● **Work to complete**
Write each entry out again, exactly as it is written.

● **Data listing**
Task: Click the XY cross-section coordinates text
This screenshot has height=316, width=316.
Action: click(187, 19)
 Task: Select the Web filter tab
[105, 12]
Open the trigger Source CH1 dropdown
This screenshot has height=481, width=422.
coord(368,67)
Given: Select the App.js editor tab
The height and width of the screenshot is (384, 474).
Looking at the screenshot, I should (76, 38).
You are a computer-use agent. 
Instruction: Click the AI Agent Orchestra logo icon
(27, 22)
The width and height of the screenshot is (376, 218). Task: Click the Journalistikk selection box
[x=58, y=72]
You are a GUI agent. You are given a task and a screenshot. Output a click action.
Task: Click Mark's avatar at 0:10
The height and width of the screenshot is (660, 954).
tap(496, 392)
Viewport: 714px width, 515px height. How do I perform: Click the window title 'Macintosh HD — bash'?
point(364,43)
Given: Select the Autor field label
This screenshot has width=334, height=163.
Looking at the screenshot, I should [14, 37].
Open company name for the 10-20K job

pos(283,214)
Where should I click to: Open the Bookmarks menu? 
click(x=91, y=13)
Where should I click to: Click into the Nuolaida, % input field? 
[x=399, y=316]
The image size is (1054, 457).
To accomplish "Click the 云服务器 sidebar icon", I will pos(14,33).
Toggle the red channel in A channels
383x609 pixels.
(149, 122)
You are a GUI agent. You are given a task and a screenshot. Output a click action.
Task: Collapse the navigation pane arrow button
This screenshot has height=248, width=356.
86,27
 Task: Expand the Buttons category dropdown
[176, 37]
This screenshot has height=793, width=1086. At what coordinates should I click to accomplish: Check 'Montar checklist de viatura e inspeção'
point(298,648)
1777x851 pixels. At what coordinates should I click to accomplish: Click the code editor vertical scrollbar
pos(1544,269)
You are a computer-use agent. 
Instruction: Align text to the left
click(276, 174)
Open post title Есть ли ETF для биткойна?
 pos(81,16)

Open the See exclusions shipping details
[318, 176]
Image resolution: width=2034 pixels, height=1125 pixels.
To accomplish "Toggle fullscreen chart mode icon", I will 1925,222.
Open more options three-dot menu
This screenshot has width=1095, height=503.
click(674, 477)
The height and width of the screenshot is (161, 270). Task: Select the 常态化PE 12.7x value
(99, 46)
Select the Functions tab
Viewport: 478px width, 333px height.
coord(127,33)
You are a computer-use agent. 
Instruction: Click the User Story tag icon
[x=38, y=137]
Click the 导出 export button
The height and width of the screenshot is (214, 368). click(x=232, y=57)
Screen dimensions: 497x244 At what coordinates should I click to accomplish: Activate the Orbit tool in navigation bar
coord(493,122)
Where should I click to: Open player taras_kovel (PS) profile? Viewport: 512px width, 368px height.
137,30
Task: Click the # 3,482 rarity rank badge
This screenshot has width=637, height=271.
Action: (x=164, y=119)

● **Answer below**
Task: Click the XY cross-section coordinates text
This screenshot has height=316, width=316.
Action: click(187, 19)
 Task: Select the Web filter tab
[105, 12]
Open the trigger Source CH1 dropdown
This screenshot has height=481, width=422.
coord(368,67)
Given: Select the App.js editor tab
The height and width of the screenshot is (384, 474).
Looking at the screenshot, I should (76, 38).
You are a computer-use agent. 
Instruction: Click the AI Agent Orchestra logo icon
(27, 22)
The width and height of the screenshot is (376, 218). Task: Click the Journalistikk selection box
[x=58, y=72]
You are a GUI agent. You are given a task and a screenshot. Output a click action.
Task: Click Mark's avatar at 0:10
The height and width of the screenshot is (660, 954).
tap(496, 392)
Viewport: 714px width, 515px height. How do I perform: Click the window title 'Macintosh HD — bash'?
point(364,43)
Given: Select the Autor field label
This screenshot has width=334, height=163.
Looking at the screenshot, I should [14, 37].
Open company name for the 10-20K job

pos(283,214)
Where should I click to: Open the Bookmarks menu? 
click(x=91, y=13)
Where should I click to: Click into the Nuolaida, % input field? 
[x=399, y=316]
The image size is (1054, 457).
To accomplish "Click the 云服务器 sidebar icon", I will pos(14,33).
Toggle the red channel in A channels
383x609 pixels.
(149, 122)
You are a GUI agent. You are given a task and a screenshot. Output a click action.
Task: Collapse the navigation pane arrow button
This screenshot has height=248, width=356.
86,27
 Task: Expand the Buttons category dropdown
[176, 37]
This screenshot has height=793, width=1086. At what coordinates should I click to accomplish: Check 'Montar checklist de viatura e inspeção'
point(298,648)
1777x851 pixels. At what coordinates should I click to accomplish: Click the code editor vertical scrollbar
pos(1544,269)
You are a computer-use agent. 
Instruction: Align text to the left
click(276, 174)
Open post title Есть ли ETF для биткойна?
 pos(81,16)

Open the See exclusions shipping details
[318, 176]
Image resolution: width=2034 pixels, height=1125 pixels.
To accomplish "Toggle fullscreen chart mode icon", I will 1925,222.
Open more options three-dot menu
This screenshot has width=1095, height=503.
click(674, 477)
The height and width of the screenshot is (161, 270). Task: Select the 常态化PE 12.7x value
(99, 46)
Select the Functions tab
Viewport: 478px width, 333px height.
coord(127,33)
You are a computer-use agent. 
Instruction: Click the User Story tag icon
[x=38, y=137]
Click the 导出 export button
The height and width of the screenshot is (214, 368). click(x=232, y=57)
Screen dimensions: 497x244 At what coordinates should I click to accomplish: Activate the Orbit tool in navigation bar
coord(493,122)
Where should I click to: Open player taras_kovel (PS) profile? Viewport: 512px width, 368px height.
137,30
Task: Click the # 3,482 rarity rank badge
This screenshot has width=637, height=271.
Action: (x=164, y=119)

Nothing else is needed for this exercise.